Trino(Presto) Troubleshooting

Review one or more of the following procedures to help you troubleshoot Trino(Presto) issues:

Troubleshooting Trino(Presto) Query Runtime Limits and Query Hint Override
Troubleshooting Trino(Presto) Queries
- Start with a smaller data set and review subqueries
- Create a Sample Data Set with a VALUES Clause
Troubleshooting Trino(Presto) Errors

Troubleshooting Trino(Presto) Query Runtime Limits and Query Hint Override

By default, the Trino(Presto) service limits query execution time to 6 hours. You can manage the Trino(Presto) query execution time in several ways.
You might want to limit some or all Trino(Presto) queries to run for a shorter period. For example:

You can limit execution time for ad hoc queries by default, to avoid unexpectedly high Trino(Presto) costs.
You can push users to choose Hive over Trino(Presto) for large and long-running data pipeline jobs.

Trino(Presto) Query Limits:

Policies to Limit Query Execution Time
Limiting Execution Time of a Single Query with Query Hints
Using Query Hints to Extend Query Runtime Beyond Configured Limits

Policies to Limit Query Execution Time

Contact Support to request custom limits on the following types of queries:

Ad hoc queries from the Console, and queries submitted through ODBC and JDBC
Queries that run as scheduled queries or as steps in workflows
Queries explicitly assigned to any named resource pool

The limits apply to queries created by any user.

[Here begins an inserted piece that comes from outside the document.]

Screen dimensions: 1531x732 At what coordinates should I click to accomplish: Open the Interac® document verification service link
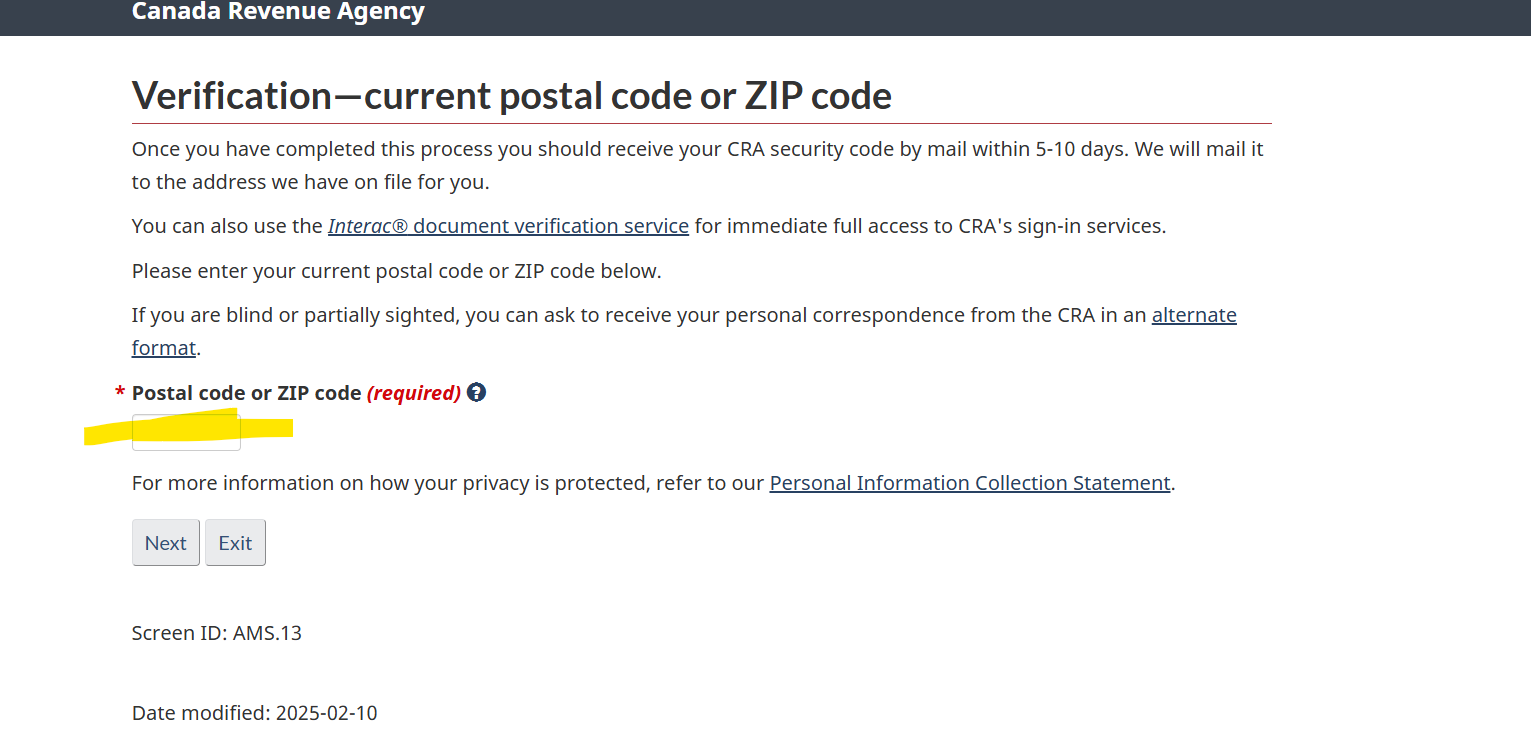click(508, 225)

Limiting Execution Time of a Single Query with Query Hints

If you want to override any other limits for a single query, you can apply the following query hint at the beginning of the query:

Copy

Copied

-- SET SESSION query_max_execution_time = '6h'
SELECT 
  COUNT(*)
FROM
  ALL_EVENTS
;

If limits are set in your account, and you write a query with a hint, then the smallest limit between account, resource-group, query-hint, and global is used.

Supported time measures are d (days), h (hours), m (minutes), s (seconds).
Note: All Trino(Presto) queries are limited to 6 hours runtime, regardless of any account-level policy or query hint.

If the limit specified in the query hint is longer than the configured limit, then the shorter configured limit still applies. For example, if a 1-hour limit is configured for ad hoc queries, then you can use the magic comment to limit a query to 5 minutes (5m) but not to increase the limit to 2 hours (2h).

Using Query Hints to Extend Query Runtime Beyond Configured Limits

You can run a query in a special overcommit resource pool if you want to extend the runtime beyond the query's normal limits. In this case, the limit specified in the query hint is greater than the query's normal limit.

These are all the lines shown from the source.